PROVIDED INFORMATION.
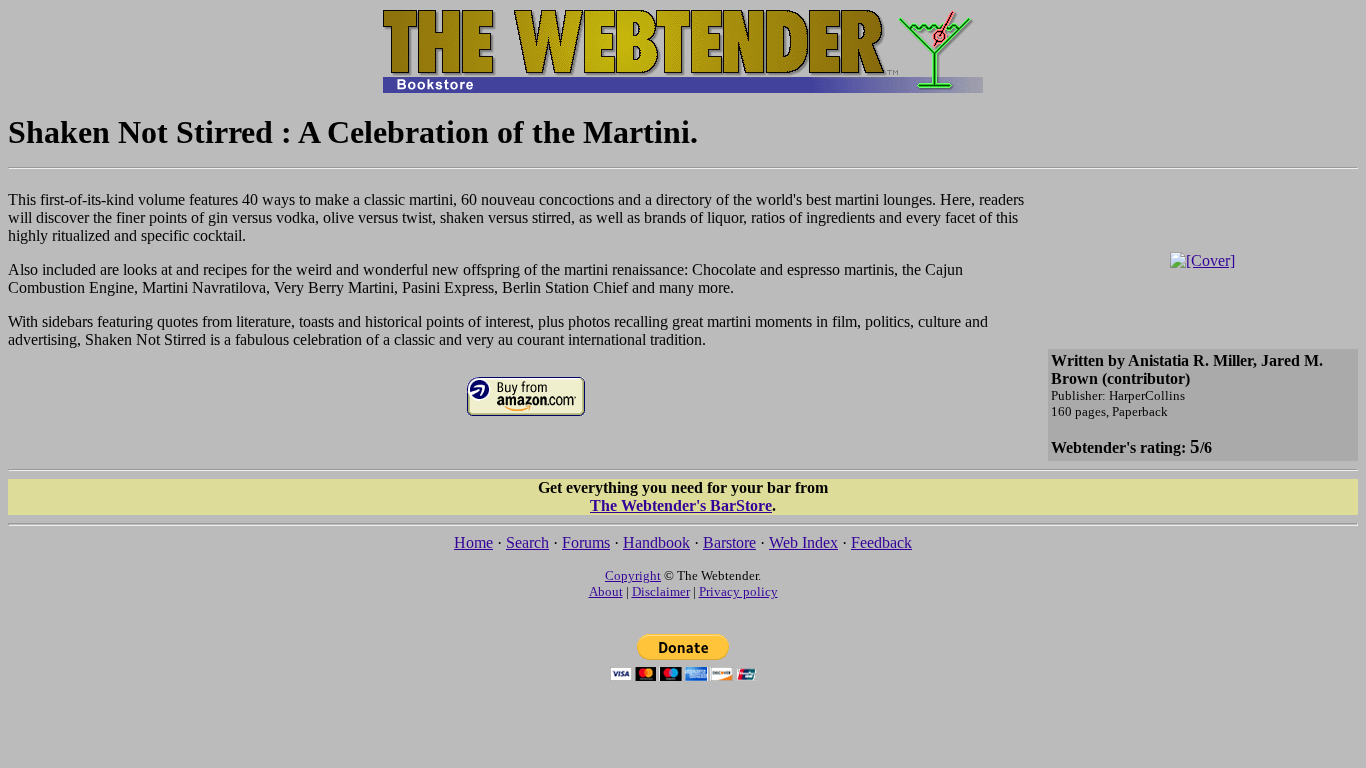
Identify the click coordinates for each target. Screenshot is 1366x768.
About (606, 591)
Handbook (656, 542)
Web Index (803, 542)
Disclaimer (661, 591)
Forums (586, 542)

ACTIVITY.
All the records need to be repeated exactly, with the images dropped.

SOLUTION TO THE PROBLEM.
Identify the click coordinates for each target. Screenshot is 1366x768.
About (606, 591)
Handbook (656, 542)
Web Index (803, 542)
Disclaimer (661, 591)
Forums (586, 542)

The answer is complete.